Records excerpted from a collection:
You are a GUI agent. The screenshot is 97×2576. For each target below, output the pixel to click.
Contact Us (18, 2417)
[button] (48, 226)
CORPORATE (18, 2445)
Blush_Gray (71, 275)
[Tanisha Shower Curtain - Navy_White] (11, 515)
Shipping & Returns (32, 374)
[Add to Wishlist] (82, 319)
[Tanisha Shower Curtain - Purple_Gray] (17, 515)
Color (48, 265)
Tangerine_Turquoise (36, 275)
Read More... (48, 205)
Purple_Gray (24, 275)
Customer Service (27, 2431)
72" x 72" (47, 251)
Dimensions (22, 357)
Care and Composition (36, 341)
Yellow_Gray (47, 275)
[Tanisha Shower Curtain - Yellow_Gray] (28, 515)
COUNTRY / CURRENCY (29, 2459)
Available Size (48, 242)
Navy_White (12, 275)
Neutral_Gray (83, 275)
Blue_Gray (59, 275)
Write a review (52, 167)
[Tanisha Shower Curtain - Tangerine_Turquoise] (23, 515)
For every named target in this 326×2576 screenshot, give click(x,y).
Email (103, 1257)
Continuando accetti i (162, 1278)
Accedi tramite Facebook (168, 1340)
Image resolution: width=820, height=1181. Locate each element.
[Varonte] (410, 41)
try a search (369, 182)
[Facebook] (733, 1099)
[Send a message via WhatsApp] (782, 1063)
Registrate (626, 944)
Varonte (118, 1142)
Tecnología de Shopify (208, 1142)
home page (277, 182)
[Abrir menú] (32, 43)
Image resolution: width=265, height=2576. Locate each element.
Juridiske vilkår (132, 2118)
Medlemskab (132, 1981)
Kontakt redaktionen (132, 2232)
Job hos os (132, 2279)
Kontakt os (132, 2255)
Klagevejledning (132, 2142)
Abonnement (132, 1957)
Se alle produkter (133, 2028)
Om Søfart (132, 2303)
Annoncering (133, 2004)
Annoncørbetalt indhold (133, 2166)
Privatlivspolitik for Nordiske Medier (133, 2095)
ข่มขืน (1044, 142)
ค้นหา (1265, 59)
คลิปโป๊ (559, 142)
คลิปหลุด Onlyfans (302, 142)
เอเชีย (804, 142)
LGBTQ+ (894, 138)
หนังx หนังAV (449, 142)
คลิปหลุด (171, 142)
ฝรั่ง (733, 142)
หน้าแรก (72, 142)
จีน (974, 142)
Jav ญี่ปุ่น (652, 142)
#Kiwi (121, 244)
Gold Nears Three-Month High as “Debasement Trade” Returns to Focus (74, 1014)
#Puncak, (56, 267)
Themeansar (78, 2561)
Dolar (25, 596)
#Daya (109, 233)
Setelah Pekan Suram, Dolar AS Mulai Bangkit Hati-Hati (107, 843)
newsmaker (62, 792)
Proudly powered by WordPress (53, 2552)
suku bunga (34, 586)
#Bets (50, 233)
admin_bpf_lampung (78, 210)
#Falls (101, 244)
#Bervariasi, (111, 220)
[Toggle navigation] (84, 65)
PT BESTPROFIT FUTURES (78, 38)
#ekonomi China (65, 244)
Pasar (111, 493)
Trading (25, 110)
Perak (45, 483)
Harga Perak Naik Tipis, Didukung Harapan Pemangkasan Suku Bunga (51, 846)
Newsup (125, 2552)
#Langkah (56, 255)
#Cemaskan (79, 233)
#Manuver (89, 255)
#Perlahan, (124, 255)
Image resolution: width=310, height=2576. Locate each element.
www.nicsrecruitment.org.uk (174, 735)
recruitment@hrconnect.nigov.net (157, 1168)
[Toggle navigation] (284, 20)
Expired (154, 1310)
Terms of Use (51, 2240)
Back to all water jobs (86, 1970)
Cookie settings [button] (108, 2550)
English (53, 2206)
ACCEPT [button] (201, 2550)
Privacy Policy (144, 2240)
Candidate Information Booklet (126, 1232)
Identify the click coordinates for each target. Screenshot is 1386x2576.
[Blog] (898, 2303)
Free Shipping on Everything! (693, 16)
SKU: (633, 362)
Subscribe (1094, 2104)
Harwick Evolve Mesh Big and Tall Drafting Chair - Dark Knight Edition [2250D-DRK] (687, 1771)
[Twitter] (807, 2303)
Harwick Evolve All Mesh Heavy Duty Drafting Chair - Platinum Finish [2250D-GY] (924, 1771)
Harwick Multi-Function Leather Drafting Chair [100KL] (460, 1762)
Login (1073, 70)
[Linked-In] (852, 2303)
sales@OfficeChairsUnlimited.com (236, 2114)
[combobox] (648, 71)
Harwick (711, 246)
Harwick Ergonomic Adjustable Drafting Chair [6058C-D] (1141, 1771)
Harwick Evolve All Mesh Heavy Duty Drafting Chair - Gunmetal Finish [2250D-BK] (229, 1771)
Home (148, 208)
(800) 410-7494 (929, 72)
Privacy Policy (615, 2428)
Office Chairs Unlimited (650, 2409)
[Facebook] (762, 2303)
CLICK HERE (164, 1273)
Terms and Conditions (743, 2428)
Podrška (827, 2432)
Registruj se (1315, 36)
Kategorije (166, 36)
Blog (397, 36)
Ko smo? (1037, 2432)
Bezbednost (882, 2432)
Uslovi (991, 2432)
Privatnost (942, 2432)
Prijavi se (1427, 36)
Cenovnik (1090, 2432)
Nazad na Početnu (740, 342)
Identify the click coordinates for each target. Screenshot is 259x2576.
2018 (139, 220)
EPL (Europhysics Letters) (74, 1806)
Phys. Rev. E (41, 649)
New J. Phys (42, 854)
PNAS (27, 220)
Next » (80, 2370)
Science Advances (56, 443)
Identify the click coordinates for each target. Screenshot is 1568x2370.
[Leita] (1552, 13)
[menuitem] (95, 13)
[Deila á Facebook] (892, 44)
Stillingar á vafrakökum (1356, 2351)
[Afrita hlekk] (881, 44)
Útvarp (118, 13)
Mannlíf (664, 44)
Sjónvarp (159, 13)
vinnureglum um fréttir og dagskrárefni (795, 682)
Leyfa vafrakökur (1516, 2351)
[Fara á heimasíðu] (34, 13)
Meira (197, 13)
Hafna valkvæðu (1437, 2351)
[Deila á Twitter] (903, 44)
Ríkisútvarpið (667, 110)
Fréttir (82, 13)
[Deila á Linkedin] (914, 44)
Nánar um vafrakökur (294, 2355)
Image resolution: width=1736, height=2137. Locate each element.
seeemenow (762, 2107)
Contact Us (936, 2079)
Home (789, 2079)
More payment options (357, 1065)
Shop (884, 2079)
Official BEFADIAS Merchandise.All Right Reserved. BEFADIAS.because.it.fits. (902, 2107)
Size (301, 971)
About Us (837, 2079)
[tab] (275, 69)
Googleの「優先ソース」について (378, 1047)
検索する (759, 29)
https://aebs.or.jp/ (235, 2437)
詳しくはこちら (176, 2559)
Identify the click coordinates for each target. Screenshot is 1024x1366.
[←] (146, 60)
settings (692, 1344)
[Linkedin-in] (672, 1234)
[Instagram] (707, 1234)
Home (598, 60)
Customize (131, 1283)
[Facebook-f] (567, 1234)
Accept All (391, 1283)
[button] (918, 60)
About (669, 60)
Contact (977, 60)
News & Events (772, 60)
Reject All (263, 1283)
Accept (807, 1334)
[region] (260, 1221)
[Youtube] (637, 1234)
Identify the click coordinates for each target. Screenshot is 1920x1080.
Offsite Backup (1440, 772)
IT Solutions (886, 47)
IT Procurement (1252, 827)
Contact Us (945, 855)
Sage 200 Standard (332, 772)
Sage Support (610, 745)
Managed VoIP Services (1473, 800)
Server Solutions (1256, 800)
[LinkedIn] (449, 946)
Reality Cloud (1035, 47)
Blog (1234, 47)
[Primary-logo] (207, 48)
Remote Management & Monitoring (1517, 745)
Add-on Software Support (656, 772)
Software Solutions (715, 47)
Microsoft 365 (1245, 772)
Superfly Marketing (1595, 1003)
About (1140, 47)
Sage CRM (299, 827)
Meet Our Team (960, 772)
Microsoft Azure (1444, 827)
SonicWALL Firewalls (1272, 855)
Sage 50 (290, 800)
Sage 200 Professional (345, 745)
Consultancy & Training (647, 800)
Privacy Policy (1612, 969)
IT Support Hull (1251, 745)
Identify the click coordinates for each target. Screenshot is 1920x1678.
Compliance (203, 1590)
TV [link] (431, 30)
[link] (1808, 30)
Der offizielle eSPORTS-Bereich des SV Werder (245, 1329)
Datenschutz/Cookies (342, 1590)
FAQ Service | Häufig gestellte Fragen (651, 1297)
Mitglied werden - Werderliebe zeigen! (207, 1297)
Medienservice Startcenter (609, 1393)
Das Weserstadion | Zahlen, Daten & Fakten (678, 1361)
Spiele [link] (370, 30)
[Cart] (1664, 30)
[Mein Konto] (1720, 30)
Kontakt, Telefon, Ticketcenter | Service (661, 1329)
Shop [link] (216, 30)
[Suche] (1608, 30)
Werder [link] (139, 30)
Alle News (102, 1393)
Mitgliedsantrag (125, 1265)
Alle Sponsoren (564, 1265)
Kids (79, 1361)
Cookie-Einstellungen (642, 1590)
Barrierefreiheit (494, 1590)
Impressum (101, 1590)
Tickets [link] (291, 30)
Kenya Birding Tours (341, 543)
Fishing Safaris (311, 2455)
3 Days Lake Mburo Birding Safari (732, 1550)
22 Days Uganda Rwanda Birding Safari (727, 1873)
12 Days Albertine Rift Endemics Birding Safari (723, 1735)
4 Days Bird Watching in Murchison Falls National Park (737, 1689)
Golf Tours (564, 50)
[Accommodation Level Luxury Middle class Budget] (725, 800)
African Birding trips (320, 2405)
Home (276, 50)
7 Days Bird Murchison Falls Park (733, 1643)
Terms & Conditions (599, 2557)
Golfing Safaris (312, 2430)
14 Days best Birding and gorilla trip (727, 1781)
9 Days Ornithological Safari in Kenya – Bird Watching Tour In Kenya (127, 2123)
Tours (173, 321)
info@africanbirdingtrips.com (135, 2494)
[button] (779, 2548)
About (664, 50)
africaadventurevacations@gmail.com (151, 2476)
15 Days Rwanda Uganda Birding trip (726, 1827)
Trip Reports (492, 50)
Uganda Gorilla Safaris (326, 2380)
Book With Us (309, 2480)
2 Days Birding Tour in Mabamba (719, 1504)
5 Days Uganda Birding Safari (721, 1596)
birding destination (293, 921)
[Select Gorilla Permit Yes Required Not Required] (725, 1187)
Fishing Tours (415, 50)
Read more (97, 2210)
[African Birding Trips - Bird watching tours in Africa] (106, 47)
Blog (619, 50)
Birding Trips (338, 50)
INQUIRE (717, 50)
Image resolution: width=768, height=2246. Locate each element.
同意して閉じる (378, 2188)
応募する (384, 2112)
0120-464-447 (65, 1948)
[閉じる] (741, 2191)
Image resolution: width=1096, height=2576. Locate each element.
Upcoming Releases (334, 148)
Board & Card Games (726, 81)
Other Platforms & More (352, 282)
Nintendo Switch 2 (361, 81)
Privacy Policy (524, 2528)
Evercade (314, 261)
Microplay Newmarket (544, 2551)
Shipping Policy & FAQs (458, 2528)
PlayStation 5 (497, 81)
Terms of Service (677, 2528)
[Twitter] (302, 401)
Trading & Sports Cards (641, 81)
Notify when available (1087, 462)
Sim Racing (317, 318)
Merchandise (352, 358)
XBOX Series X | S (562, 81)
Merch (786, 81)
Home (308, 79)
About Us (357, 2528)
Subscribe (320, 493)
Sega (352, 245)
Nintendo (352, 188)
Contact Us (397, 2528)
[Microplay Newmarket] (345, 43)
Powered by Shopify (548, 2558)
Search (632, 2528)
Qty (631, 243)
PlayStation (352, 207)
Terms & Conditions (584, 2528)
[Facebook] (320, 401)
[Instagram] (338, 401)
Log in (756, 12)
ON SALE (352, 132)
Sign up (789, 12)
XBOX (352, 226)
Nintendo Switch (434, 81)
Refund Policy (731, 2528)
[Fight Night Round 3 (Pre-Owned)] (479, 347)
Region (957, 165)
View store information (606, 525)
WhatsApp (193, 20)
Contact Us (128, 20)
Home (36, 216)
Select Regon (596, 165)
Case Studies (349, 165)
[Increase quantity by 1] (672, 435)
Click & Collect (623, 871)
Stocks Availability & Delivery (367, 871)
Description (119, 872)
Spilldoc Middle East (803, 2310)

§ What is expected:
Take the lines above from the one containing "Science Advances (56, 443)" down to the one containing "vinnureglum um fréttir", and transcribe them exactly, both ends included.

§ Solution for this task:
Science Advances (56, 443)
Identify the click coordinates for each target. Screenshot is 1568x2370.
[Leita] (1552, 13)
[menuitem] (95, 13)
[Deila á Facebook] (892, 44)
Stillingar á vafrakökum (1356, 2351)
[Afrita hlekk] (881, 44)
Útvarp (118, 13)
Mannlíf (664, 44)
Sjónvarp (159, 13)
vinnureglum um fréttir og dagskrárefni (795, 682)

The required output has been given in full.